● **RECORDED DATA**
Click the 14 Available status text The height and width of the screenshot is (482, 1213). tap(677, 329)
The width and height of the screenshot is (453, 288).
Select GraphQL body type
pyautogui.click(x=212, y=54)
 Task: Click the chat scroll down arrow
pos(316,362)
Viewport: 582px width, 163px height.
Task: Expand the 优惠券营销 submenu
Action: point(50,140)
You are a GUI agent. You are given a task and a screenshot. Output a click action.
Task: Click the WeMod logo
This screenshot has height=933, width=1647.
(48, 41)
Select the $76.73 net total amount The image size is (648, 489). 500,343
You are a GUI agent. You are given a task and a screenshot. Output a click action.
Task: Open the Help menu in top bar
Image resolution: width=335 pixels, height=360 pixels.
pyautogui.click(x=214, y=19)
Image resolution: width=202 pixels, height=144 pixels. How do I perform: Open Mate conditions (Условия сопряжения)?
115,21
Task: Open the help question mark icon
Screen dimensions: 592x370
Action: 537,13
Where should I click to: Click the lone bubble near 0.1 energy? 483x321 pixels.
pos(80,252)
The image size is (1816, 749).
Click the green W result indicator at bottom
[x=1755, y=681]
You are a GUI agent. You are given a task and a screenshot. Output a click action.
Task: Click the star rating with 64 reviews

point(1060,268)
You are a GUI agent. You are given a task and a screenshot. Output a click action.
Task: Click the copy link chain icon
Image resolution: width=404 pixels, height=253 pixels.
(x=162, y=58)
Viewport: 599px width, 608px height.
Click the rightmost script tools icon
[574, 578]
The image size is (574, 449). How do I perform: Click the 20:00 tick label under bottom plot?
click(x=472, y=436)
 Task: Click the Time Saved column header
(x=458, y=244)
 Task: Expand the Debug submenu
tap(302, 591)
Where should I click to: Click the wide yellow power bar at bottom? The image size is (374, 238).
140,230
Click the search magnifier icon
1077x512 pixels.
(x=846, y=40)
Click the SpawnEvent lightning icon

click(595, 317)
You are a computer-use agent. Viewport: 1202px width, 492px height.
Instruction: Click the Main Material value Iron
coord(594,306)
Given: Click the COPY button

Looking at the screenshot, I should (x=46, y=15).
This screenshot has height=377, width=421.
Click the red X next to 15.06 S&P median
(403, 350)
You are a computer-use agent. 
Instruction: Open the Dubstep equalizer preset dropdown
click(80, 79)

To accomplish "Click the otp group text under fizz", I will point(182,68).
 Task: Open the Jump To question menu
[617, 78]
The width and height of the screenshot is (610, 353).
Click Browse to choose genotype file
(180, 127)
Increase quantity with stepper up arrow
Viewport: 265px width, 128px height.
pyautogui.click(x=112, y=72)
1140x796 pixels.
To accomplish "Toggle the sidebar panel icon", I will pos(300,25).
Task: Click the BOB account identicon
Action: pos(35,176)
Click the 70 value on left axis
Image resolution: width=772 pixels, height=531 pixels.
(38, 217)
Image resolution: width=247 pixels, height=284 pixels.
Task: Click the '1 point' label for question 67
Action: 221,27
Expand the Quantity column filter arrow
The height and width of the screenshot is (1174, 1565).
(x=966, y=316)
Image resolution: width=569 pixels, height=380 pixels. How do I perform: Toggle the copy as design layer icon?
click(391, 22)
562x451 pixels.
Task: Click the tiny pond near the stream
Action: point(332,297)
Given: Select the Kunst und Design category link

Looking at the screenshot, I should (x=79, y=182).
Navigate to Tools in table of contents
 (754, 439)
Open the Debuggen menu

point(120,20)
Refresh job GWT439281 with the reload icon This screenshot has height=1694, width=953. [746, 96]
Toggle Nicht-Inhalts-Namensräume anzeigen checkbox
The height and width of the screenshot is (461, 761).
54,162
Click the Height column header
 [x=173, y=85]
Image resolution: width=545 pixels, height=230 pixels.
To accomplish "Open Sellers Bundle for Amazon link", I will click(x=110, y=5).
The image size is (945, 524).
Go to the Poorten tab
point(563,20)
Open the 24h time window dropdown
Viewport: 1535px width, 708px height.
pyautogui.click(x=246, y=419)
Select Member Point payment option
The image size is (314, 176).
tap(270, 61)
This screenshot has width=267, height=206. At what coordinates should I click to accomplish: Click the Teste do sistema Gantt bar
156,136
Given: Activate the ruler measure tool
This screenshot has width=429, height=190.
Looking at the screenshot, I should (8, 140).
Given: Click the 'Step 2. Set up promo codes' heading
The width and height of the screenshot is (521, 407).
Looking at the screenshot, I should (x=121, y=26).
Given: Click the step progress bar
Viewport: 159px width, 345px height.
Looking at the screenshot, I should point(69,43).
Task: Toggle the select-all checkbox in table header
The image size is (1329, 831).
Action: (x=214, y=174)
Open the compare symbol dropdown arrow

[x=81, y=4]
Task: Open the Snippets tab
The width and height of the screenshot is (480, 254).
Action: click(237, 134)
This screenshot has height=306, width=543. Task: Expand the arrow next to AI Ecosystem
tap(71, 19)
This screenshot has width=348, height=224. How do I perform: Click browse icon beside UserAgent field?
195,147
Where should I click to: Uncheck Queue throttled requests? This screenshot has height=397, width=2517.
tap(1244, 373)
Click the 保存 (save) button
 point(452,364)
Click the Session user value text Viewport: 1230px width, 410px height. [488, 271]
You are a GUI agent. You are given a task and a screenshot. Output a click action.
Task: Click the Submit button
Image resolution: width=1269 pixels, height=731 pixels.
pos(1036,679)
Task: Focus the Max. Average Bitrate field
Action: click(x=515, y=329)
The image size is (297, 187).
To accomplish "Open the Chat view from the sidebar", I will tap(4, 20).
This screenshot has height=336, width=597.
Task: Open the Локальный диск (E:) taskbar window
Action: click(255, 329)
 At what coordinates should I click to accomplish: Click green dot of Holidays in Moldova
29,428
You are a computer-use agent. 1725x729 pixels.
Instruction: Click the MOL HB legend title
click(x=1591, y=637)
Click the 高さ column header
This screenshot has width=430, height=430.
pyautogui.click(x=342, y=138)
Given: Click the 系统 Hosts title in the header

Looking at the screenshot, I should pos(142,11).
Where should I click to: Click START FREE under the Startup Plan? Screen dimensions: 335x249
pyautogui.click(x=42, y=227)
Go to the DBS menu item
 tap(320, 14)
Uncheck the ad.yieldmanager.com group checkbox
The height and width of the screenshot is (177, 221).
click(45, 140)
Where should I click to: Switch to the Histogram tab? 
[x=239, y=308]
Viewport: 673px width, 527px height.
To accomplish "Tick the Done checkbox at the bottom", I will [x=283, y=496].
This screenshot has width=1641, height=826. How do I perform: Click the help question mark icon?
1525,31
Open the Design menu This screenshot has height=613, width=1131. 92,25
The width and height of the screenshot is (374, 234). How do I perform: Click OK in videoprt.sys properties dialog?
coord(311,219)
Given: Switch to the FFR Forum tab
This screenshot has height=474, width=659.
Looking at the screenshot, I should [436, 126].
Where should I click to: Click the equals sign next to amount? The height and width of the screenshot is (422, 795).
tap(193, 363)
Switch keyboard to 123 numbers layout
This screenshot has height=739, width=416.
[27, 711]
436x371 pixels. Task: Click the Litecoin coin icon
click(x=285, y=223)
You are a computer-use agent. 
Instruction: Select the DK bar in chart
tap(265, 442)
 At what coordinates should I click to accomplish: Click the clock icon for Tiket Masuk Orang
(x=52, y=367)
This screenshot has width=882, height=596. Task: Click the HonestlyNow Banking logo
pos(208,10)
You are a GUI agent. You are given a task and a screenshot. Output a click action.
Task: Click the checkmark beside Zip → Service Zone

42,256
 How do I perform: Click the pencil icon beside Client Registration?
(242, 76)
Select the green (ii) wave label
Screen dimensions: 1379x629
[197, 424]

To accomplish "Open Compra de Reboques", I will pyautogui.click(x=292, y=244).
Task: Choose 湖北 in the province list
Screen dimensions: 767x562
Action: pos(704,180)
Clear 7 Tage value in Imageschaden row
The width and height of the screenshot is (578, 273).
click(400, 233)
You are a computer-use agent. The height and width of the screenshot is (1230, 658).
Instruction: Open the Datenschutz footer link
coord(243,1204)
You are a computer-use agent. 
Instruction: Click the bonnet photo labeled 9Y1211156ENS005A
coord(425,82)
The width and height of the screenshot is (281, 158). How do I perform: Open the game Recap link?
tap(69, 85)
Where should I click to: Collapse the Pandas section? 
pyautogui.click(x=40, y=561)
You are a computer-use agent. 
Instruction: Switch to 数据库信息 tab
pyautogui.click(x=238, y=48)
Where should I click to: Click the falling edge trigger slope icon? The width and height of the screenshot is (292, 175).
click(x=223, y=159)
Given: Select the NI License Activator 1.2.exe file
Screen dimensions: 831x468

● **WHAT TO WORK ON**
Once the line with "The image size is (945, 524)." is found in the records above, print exactly that line and every line after it through the line with "Task: Click the Submit button".

● **RESPONSE**
The image size is (945, 524).
Go to the Poorten tab
point(563,20)
Open the 24h time window dropdown
Viewport: 1535px width, 708px height.
pyautogui.click(x=246, y=419)
Select Member Point payment option
The image size is (314, 176).
tap(270, 61)
This screenshot has width=267, height=206. At what coordinates should I click to accomplish: Click the Teste do sistema Gantt bar
156,136
Given: Activate the ruler measure tool
This screenshot has width=429, height=190.
Looking at the screenshot, I should (8, 140).
Given: Click the 'Step 2. Set up promo codes' heading
The width and height of the screenshot is (521, 407).
Looking at the screenshot, I should (x=121, y=26).
Given: Click the step progress bar
Viewport: 159px width, 345px height.
Looking at the screenshot, I should point(69,43).
Task: Toggle the select-all checkbox in table header
The image size is (1329, 831).
Action: (x=214, y=174)
Open the compare symbol dropdown arrow

[x=81, y=4]
Task: Open the Snippets tab
The width and height of the screenshot is (480, 254).
Action: click(237, 134)
This screenshot has height=306, width=543. Task: Expand the arrow next to AI Ecosystem
tap(71, 19)
This screenshot has width=348, height=224. How do I perform: Click browse icon beside UserAgent field?
195,147
Where should I click to: Uncheck Queue throttled requests? This screenshot has height=397, width=2517.
tap(1244, 373)
Click the 保存 (save) button
 point(452,364)
Click the Session user value text Viewport: 1230px width, 410px height. [488, 271]
You are a GUI agent. You are given a task and a screenshot. Output a click action.
Task: Click the Submit button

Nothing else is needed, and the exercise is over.